• [Required work]: Check every line of the material below for the string "agent", and return the ones that have it.

• [Exercise input]:
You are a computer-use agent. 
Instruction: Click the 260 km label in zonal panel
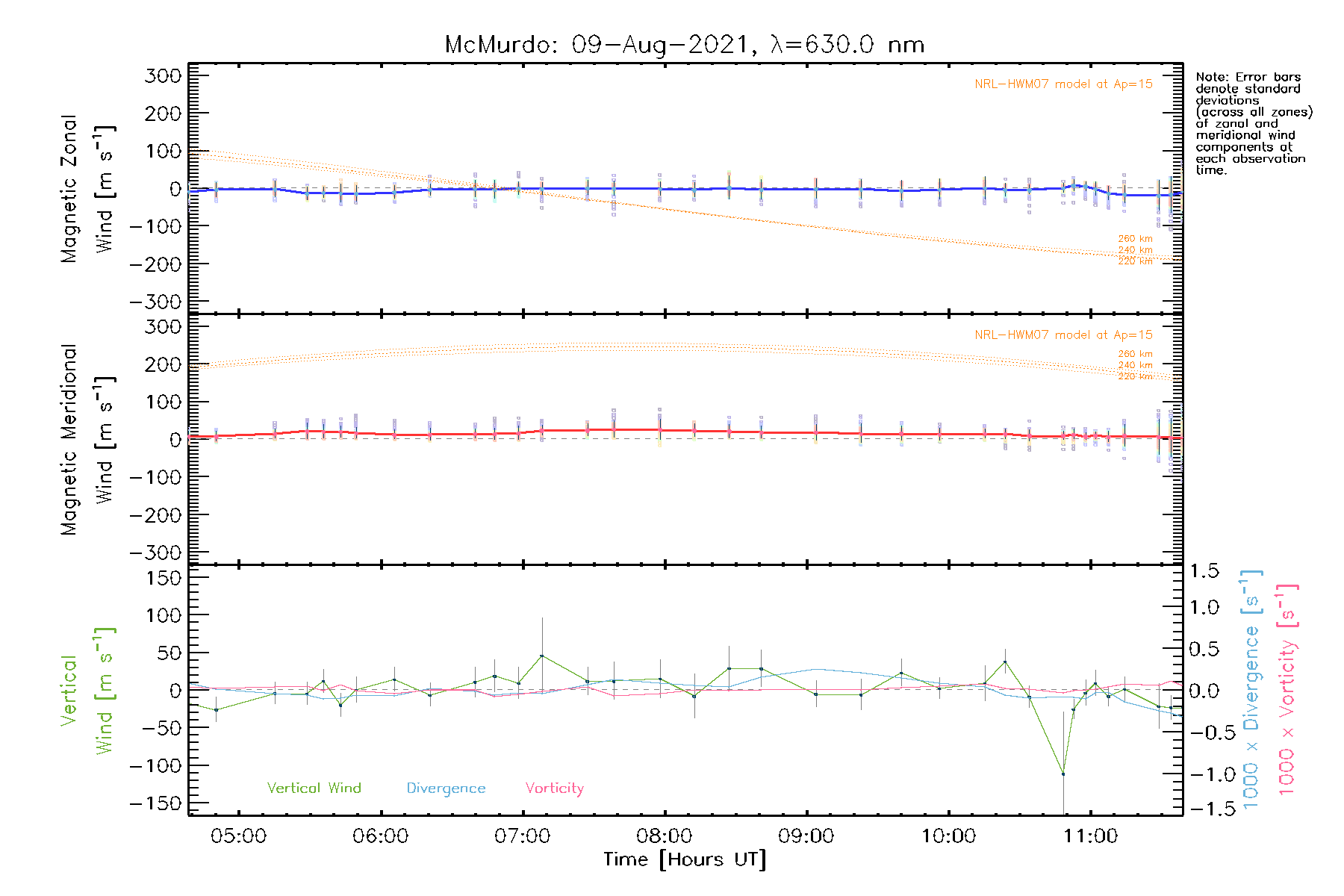[x=1134, y=239]
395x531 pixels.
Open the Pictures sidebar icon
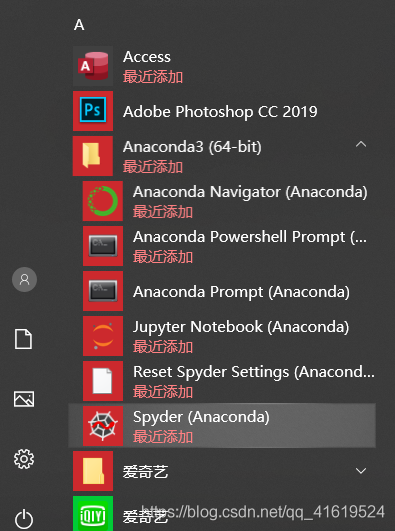pyautogui.click(x=24, y=399)
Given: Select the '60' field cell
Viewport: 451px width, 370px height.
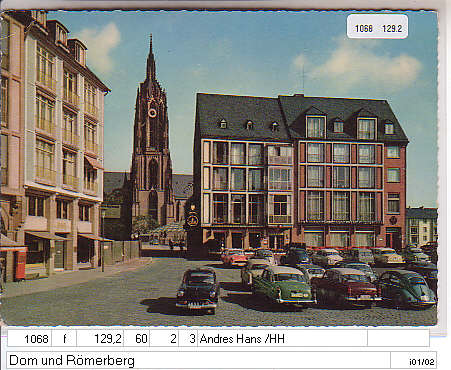Looking at the screenshot, I should click(x=137, y=339).
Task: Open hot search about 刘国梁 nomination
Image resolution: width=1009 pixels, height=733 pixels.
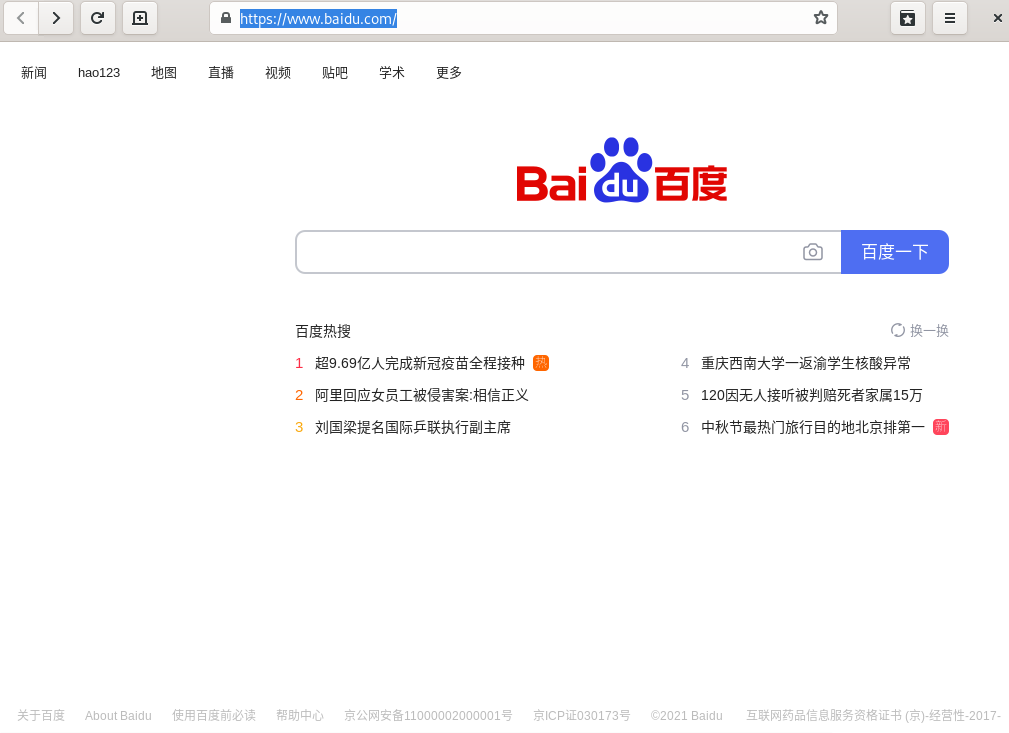Action: [x=412, y=427]
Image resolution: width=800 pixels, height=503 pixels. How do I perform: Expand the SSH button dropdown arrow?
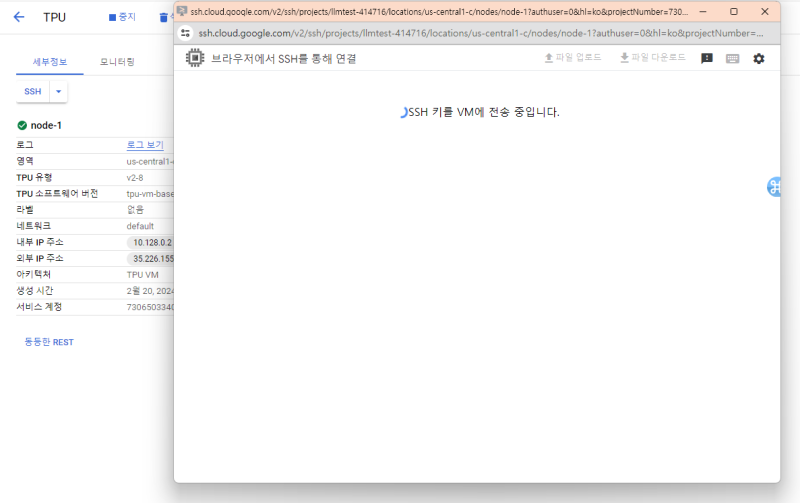(58, 91)
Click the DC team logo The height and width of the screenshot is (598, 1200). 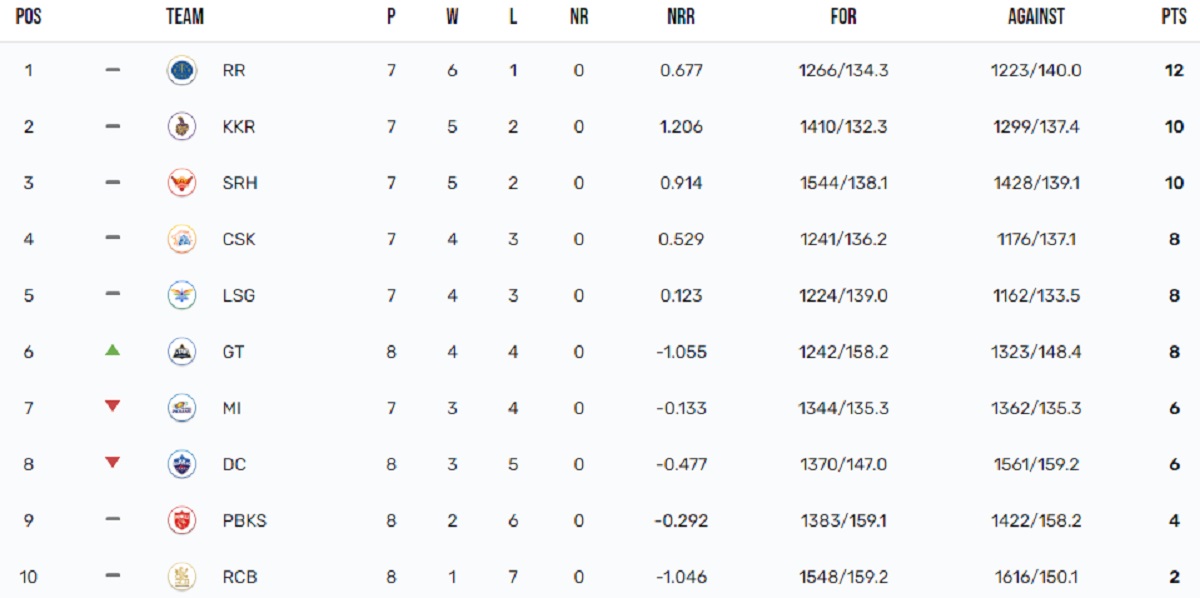[181, 464]
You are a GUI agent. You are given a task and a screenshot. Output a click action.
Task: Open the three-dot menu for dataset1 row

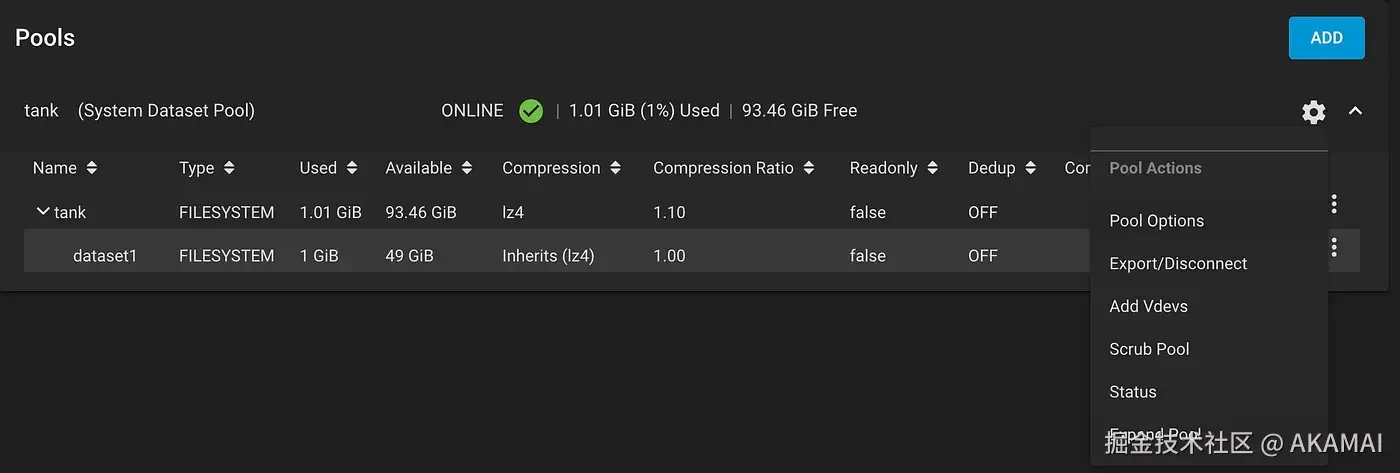pyautogui.click(x=1334, y=247)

• [Result]:
You are a computer-use agent. 
You are a GUI agent. You are given a task and a screenshot. Output a click action.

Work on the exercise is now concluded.